This invention relates to a method for manufacturing a semiconductor device and a semiconductor device technique, and more particularly relates to a technique that is effectively applied to a technique for manufacturing a semiconductor device having a bipolar transistor with so-called self-alignment type or HBT (Hetero-junction Bipolar Transistor) structure, which have a base layer formed by use of selective epitaxial growing technique.
The self-alignment type bipolar transistor technique, in which a base layer of a bipolar transistor is formed by use of selective epitaxial growing technique, has been developed to improve the high speed performance of a bipolar transistor. For example, Japanese Unexamined Patent Publication No. Hei 6(1994)-112215 discloses a self-alignment type bipolar transistor technique. One example of a method for forming a self-alignment type bipolar transistor will be described herein under.

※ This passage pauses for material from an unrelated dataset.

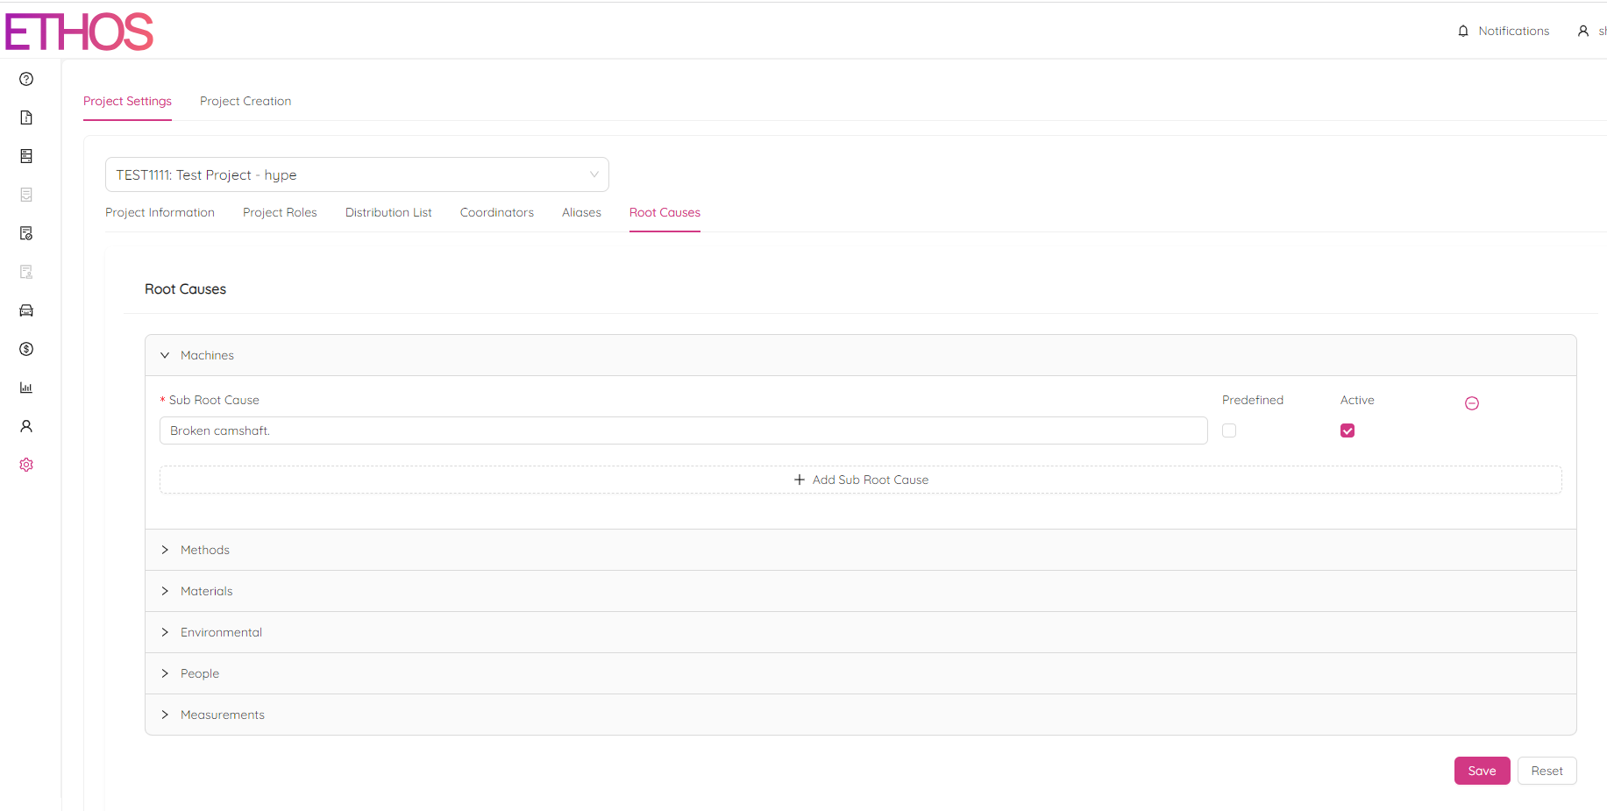The height and width of the screenshot is (811, 1607).
Task: Click the document alert icon in sidebar
Action: coord(26,117)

At first a shallow groove is formed on a semiconductor substrate for element separation. Thereafter, a silicon oxide film, a p-type polycrystalline silicon film, and a silicon nitride film are deposited on the semiconductor substrate by mean of CVC (Chemical Vapor Deposition) technique in the order from the bottom. Subsequently, the silicon nitride film and the p-type polycrystalline silicon film are dry etched to form an emitter aperture. Thereafter a silicon nitride film is formed by means of CVD technique, and then the silicon nitride film is subjected to etch back to form a side wall comprising the silicon nitride film on the side wall of the emitter aperture. At that time, CHF base gas is used as the etching gas because of the selectivity of the silicon oxide film. Next, the silicon oxide film on the bottom of the emitter aperture is subjected to wet etching by use of the silicon nitride film and the side wall as a mask. At that time, the silicon oxide film located just under the side wall and under the p-type polycrystalline silicon film is etched to form an under cut portion. Next, for example, a p-type epitaxial SiGe layer is formed on the portion in the emitter aperture where the semiconductor substrate surface and the polycrystalline silicon film are exposed by means of selective epitaxial growing technique. At that time, the under cut portion located just under the polycrystalline silicon film is embedded in the SiGe layer, and the p-type polycrystalline silicon film is connected to the SiGe layer. Furthermore, an n+-type polycrystalline silicon film is formed to form an emitter polycrystalline silicon electrode. Thereafter, impurity is thermally diffused from the n+-type polycrystalline silicon layer to form an n+-type emitter region on the SiGe layer.